Text shown:
:::

Flagstaff

Chapter Meetings

The Flagstaff Chapter will offer in-person meetings this year with the option to watch from home via Zoom. The meetings will still take place on the third Tuesday of the month, March through October, at 7:00 PM.

We have a new location! The meetings are now being held at Highgate Senior Living Center at 1831 N Jasper Dr. on McMillan Mesa. Park anywhere in the parking lot or on the street. Buzz to be let in if the door is locked and come upstairs to the second floor.

Some of the meetings have been recorded and can be viewed the Flagstaff Chapter’s Facebook or at The Arizona Native Plant Society. For details about upcoming meetings, please see our email distribution list (naris123@cs.com), Facebook page, or AZNPS.com.

Register in advance once in order to attend any of the meetings virtually:
https://us02web.zoom.us/meeting/register/tZwsfumpqjkqG9Pfnq_NUM33A-2Ncv9G9NA2

 

After registering, you will receive a confirmation email containing information about joining the meeting.

:::

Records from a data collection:
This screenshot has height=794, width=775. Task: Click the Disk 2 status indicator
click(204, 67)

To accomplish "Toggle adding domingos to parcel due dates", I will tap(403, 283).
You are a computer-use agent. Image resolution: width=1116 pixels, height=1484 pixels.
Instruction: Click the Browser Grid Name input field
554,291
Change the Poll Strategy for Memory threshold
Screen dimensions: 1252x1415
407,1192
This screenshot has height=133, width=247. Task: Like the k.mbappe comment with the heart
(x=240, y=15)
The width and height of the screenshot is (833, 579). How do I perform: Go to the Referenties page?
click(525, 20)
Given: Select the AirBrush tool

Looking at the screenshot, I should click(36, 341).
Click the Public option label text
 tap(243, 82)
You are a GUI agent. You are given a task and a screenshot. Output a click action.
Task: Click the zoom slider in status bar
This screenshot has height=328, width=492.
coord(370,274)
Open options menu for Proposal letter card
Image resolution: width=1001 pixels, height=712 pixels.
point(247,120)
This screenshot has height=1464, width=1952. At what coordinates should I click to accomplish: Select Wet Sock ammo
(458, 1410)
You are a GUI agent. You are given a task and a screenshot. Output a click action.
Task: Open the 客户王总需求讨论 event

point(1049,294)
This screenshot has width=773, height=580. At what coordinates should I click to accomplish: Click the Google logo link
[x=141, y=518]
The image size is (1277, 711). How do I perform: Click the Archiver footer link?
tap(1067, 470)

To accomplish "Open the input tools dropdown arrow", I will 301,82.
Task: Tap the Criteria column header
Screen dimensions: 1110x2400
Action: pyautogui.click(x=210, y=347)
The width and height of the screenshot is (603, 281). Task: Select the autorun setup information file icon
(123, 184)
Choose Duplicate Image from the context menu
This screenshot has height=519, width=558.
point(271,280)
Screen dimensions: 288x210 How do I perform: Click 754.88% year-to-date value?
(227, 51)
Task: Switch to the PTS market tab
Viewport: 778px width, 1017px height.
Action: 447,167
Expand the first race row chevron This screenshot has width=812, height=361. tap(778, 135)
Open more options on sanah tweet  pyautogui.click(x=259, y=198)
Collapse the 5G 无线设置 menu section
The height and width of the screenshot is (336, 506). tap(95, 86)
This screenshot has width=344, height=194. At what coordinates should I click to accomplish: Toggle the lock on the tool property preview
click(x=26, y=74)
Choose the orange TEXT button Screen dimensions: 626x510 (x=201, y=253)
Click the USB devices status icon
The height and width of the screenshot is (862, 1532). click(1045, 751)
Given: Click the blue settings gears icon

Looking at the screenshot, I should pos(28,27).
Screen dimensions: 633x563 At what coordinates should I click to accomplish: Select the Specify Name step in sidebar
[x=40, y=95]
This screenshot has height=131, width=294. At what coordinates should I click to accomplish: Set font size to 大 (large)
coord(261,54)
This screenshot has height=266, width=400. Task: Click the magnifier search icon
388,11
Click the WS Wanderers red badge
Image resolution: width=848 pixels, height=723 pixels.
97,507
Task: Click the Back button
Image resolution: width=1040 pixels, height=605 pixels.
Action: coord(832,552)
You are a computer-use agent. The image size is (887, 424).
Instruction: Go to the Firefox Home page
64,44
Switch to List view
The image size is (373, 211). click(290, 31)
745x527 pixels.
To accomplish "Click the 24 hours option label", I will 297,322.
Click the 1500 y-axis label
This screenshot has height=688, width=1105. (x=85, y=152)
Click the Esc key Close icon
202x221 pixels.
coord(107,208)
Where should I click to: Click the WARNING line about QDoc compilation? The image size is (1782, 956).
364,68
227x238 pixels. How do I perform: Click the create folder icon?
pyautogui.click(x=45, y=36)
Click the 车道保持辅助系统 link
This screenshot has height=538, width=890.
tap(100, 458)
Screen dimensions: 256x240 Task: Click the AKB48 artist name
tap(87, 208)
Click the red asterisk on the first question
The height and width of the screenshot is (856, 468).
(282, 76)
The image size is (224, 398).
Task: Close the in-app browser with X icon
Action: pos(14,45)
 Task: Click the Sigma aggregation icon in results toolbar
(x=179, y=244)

:::

Things to do:
(A) Output the part of the Flagstaff Chapter meetings text starting at "Chapter Meetings" and ending at "at 7:00 PM.".
(B) Go on with the text about the Flagstaff Chapter meetings from the point where it stops.
The lines have nothing to do with the text about the Flagstaff Chapter meetings.

Responses by task:
(A)
Chapter Meetings

The Flagstaff Chapter will offer in-person meetings this year with the option to watch from home via Zoom. The meetings will still take place on the third Tuesday of the month, March through October, at 7:00 PM.

(B)
 

 

JOIN OUR CHAPTER E-LIST

Join Our Chapter E-list:  If you would like to receive reminders and announcements about field trips and meetings via e-mail, send a note to Sue Holiday to be added to the list. Stay informed by joining us on Facebook.

Usually the most up-do-date information about upcoming chapter events can be found on our Facebook page.

* Photos above by Sue Carnahan.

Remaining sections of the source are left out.